(Saved data entries)
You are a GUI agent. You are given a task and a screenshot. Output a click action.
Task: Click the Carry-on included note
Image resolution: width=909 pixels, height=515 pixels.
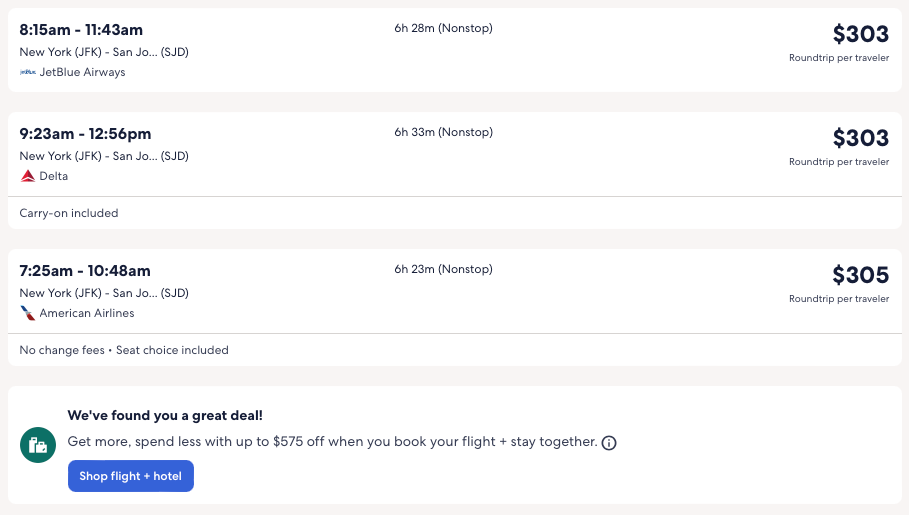pyautogui.click(x=69, y=213)
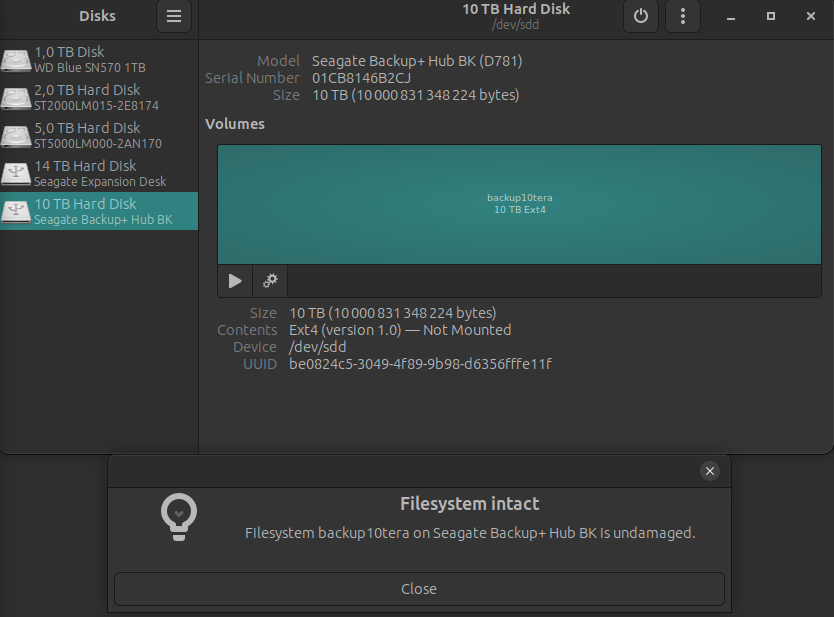
Task: Mount the selected partition with play button
Action: [235, 281]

== Activity ==
The full set of entries should be transcribed exactly, pictures left aside.

== Written solution ==
You are a GUI agent. You are given a task and a screenshot. Output a click action.
Task: Click the Carry-on included note
Image resolution: width=909 pixels, height=515 pixels.
pyautogui.click(x=69, y=213)
Task: Mount the selected partition with play button
Action: [235, 281]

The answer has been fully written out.